A bondade protege o cérebro

· setembro 24, 2017

Você já ouviu dizer que a bondade protege o cérebro? Como isso acontece? Para entender esta relação, vamos falar um pouco sobre a bondade, o funcionamento cerebral, e a relação entre eles.

Não é fácil definir o que é a bondade. Esta palavra tem a ver com empatia e solidariedade, mas não se limita a isso. Não é apenas uma característica, mas também uma qualidade humana. Isso significa que vai além de uma habilidade, porque é enriquecida por uma decisão ética.

A bondade é definida pelo dicionário como uma inclinação para fazer o bem. O problema é que “o bem” é um conceito muito relativo. Uma definição mais precisa seria dizer que a bondade é a capacidade de sentir compaixão. Em outras palavras, sentir como próprio o sofrimento dos outros e se esforçar para ajudar.

“Buscando o bem dos nossos semelhantes, encontraremos o nosso”.
 – Platão –

Esta bela virtude não se aplica somente a outros seres humanos. A bondade também se expressa em relação a todos os seres vivos. Também seria aplicável a tudo o que existe, na medida em que implica uma ânsia de preservar o que é, como é. Há bondade, então, diante de uma pintura, ou de uma pedra que repousa na estrada.

A bondade é uma virtude superior porque envolve muitas outras virtudes. Dentro dela residem o amor, o respeito, a fraternidade, a generosidade e muitos outros. Isso também implica uma notável evolução espiritual e mental. Graças a vários estudos, também foi demonstrado que é uma habilidade localizada no cérebro e é a base para uma qualidade de vida significativa.

A área cerebral da bondade

Um grupo de cientistas da Universidade de Oxford e da University College London identificaram uma área do cérebro que parece estar relacionada com a bondade. A equipe, liderada pela Dra. Patricia Lockwood, trabalhou com um grupo de voluntários. Eles foram convidados a descobrir quais símbolos eram úteis para eles e quais símbolos eram úteis para outros.

A bondade protege o cérebro

Enquanto os voluntários realizavam esse trabalho, os seus cérebros foram monitorados por ressonância magnética. O experimento induzia as pessoas estudadas a ponderar e avaliar a forma como os símbolos poderiam ajudar outras pessoas. Elas deveriam determinar se cada símbolo servia apenas para elas ou se também era útil para outros.
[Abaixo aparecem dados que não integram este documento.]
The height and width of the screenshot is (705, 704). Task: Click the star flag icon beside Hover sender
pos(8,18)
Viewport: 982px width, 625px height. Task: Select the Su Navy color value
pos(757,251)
Quando cada voluntário percebia a forma como o símbolo ajudava os outros, apenas uma área do cérebro era ativada. Esta área é chamada de córtex cingulado anterior. Claro que a bondade não é apenas uma questão de funcionamento do cérebro. Lembre-se que este órgão maravilhoso tem uma enorme plasticidade e são as experiências e os comportamentos que configuram o seu funcionamento.

A bondade protege o cérebro

O neuropsicólogo Richard Davidson realizou uma pesquisa na Universidade de Wisconsin. Ele fez isso depois de uma viagem à Índia. Em 1992, conheceu o Dalai Lama, que lhe fez uma pergunta e marcou para sempre esse pesquisador: “Admiro o seu trabalho, mas considero que você está muito focado no estresse, na ansiedade e na depressão. O que você acha de concentrar os seus estudos na bondade, ternura e compaixão?”

A bondade com os animais

Richard Davidson fez diversos estudos em torno dessa questão. Ele apontou, por exemplo, que algumas estruturas do cérebro podem mudar em apenas duas horas. Uma mente calma produz um bem-estar geral. E para alcançar uma mente calma você precisa de apenas algumas horas de meditação. Isso foi comprovado cientificamente no seu laboratório.
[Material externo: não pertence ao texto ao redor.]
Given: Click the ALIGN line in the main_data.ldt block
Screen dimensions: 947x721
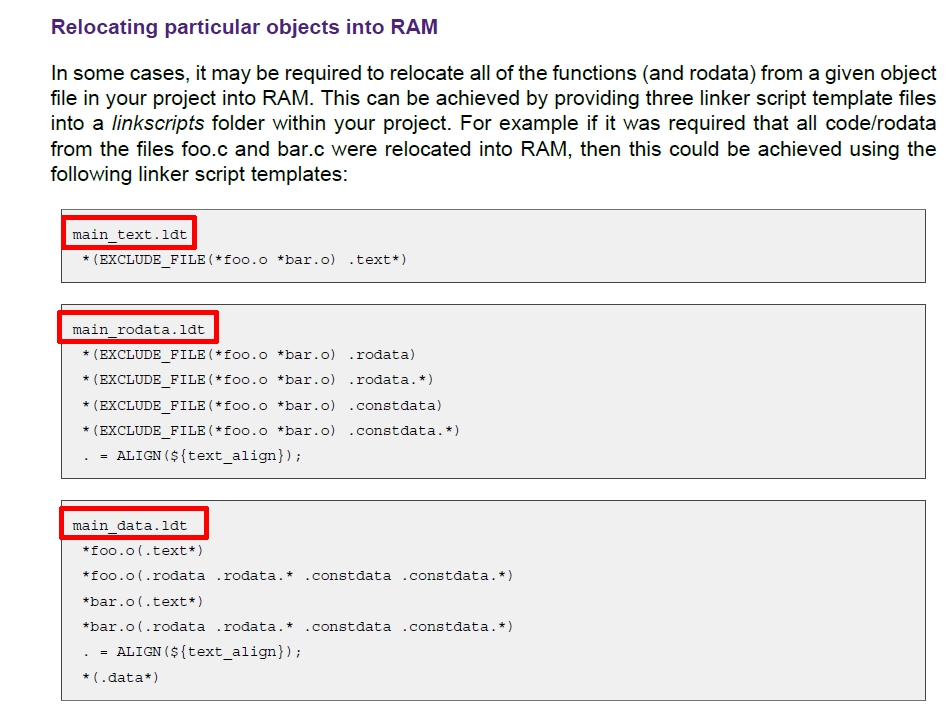Looking at the screenshot, I should click(192, 651).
Ele também descobriu que os circuitos neurais da empatia não são os mesmos que os da compaixão. Para chegar à compaixão, outra forma de bondade, é preciso passar pelo caminho da sensibilidade, da simpatia e empatia. A compaixão está em um nível superior. É um passo além da capacidade de perceber, sentir e compreender o sofrimento do outro. É um chamado à ação diante do sofrimento dos outros.
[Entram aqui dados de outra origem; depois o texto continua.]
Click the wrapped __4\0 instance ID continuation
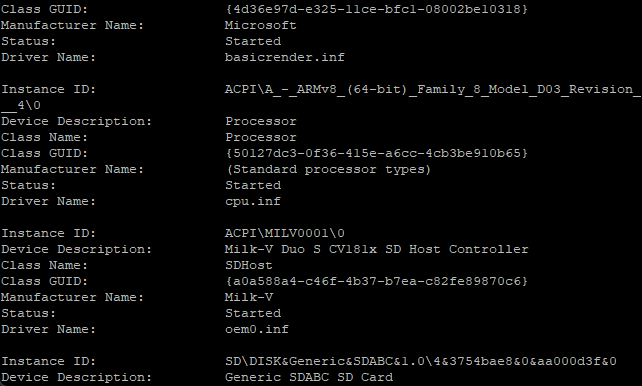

Gotas de orvalho em planta

O seu estudo também comprovou que a bondade e a ternura aumentam o bem-estar em diferentes áreas da vida. Em um estudo realizado com crianças e adolescentes, várias mudanças cerebrais foram mostradas quando lhes ensinaram a serem mais compassivas e ternas. Todas apresentaram um melhor aproveitamento escolar e melhoras na saúde. A capacidade para ser compassivo pode ser treinada. A bondade protege o cérebro e é o resultado de um profundo trabalho interior.